Life changes

The Mérida trip of February 2014 passed and there was no schedule on the horizon when we would return.  We went on a few other trips as Angie continued to push us to keep traveling to new places around the world. Mérida would have to wait.

Christmas of 2015 brought some of the biggest changes to our lives and would make our world a different place. The day after we celebrated Christmas with my family my dad was admitted to the hospital. He had a heart attack. In fact, he had probably had numerous heart attacks recently, but my dad is not someone who ever has liked to be sick or go to doctors, he just shook it off. Probably just some pneumonia, he figured.

He was in the hospital through New Year's Eve, when they would run him through a couple of tests and small surgeries to get his heart beating right again. He was doing well, but they wanted to run one more test on him and put him under for it. I thought it seemed like he'd been through enough for one day, considering he's nearly 70 years old and just had a series of heart attacks but the doctors "knew better."

I got off work on New Year's Eve and me and Angie went up to the hospital just as he was being wheeled back to his room. He seemed in good spirits for a few minutes and then, the shit hit the fan.

Right before our eyes he suffered a stroke. During the last test they stirred up some plaque in an artery and it went to his brain and that was that. He was suddenly agitated and didn't seem to recognize people and our world was upside-down in the snap of a finger.

━━━━━━━━

== Requirement 1 ==
In the personal account titled "Life changes," what caused the father's stroke?
== Requirement 2 ==
Pick up the personal account titled "Life changes" after its final sentence and continue it in the same first-person voice.

━━━━━━━━

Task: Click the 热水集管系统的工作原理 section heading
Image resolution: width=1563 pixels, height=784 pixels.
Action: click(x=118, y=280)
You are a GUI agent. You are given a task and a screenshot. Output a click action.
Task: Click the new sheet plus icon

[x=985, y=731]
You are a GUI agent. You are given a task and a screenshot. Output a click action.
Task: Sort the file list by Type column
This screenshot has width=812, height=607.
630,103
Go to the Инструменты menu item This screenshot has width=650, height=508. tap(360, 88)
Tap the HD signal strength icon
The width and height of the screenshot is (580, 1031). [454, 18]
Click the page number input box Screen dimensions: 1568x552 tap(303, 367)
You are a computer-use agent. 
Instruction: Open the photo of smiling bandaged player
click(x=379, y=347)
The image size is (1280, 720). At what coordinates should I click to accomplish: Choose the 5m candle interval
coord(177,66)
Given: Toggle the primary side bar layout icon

━━━━━━━━

== Your response 1 ==
During the last test, some plaque was stirred up in an artery and traveled to his brain.

== Your response 2 ==
For days we weren't sure if he would ever recover, or if he was just lost to us, like an Alzheimer patient. 

Over the days he slowly recovered bit by bit. He couldn't speak very coherently, but he was still functioning well physically and mentally and was gaining back strength and a bit of his speech and recognition.

2016 would be a long and torturous year.

Dad suffered multiple seizures and had multiple heart operations, and is still in the stages of heart failure. I spent so much time at the hospital I started to think I should just clock in and start collecting a paycheck.

I had to help my parents put their house up for sale, they could no longer live in the country, dad had to be airlifted in at one point at the cost of $15,000. I found them a 55+ apartment complex in town for them to live in and cleaned out and got everything ready for auction at the farm. The house sold, until it didn't. Then it sold again, but even that was a very rocky experience.

Dad was still driving at this point, against my advice to my mom, but they were adults. In early 2017, when he had pneumonia that doctors failed to diagnose repeatedly, he passed out and sideswiped a parked car. That was the end of his license for a while.

Everything about 2016 was a disaster. Well, almost everything.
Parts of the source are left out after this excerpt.